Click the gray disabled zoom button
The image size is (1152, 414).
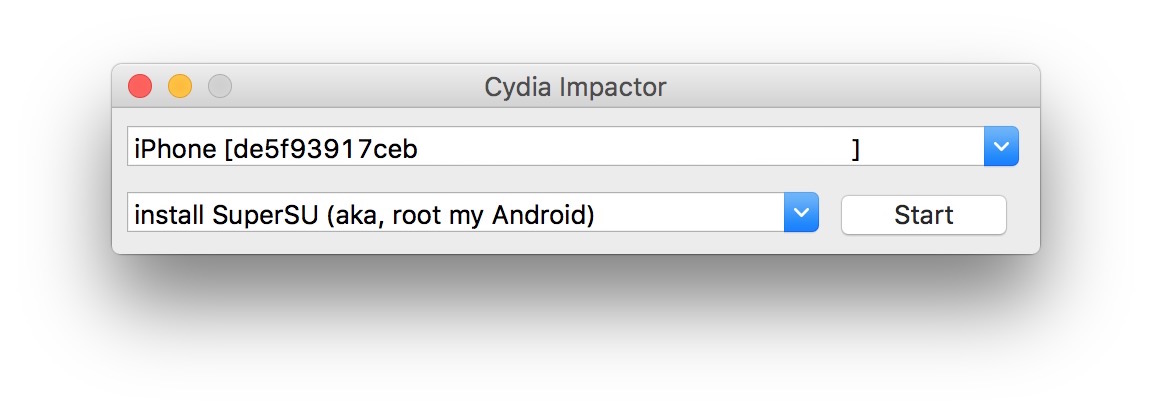(220, 87)
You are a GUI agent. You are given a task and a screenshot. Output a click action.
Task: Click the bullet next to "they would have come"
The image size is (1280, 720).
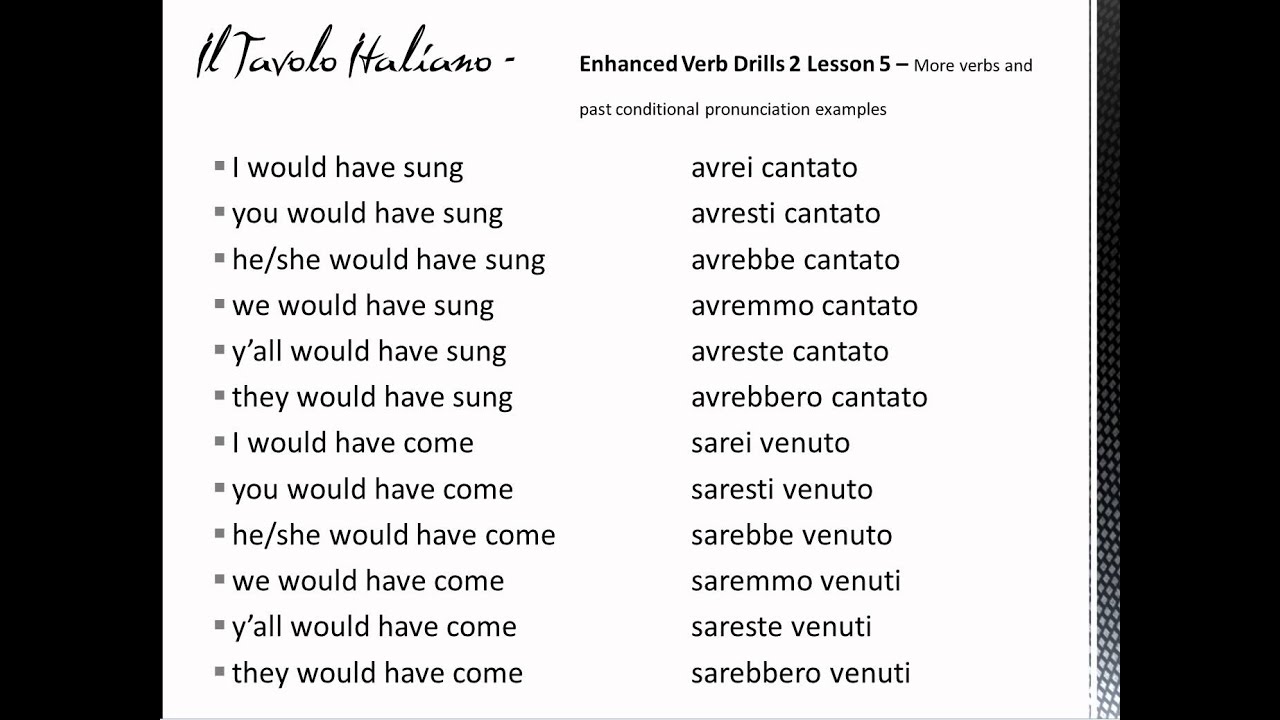220,672
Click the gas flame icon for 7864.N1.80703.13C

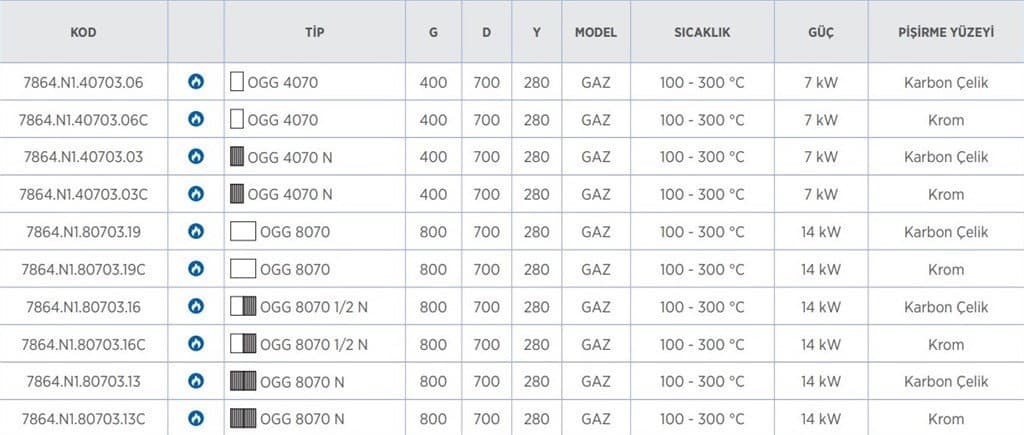tap(196, 418)
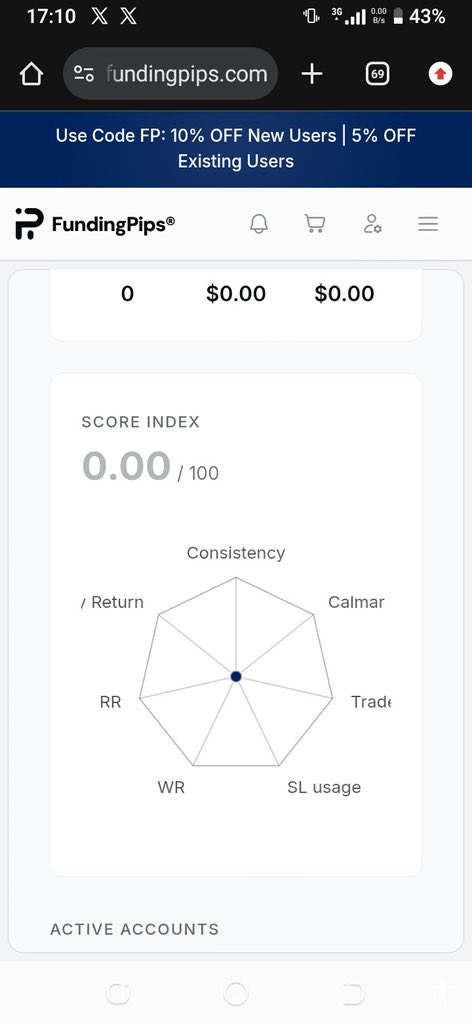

▶ The problem: None of the pictures belong in the copy. Write out exactly the lines from the line that holds "The image size is (1152, 414)." through the last line of the listing above, both ends included.

▶ Output of the exercise:
The image size is (1152, 414).
(220, 87)
You are a GUI agent. You are given a task and a screenshot. Output a click action.
Task: Click the bullet next to "they would have come"
The image size is (1280, 720).
220,672
Click the gas flame icon for 7864.N1.80703.13C

tap(196, 418)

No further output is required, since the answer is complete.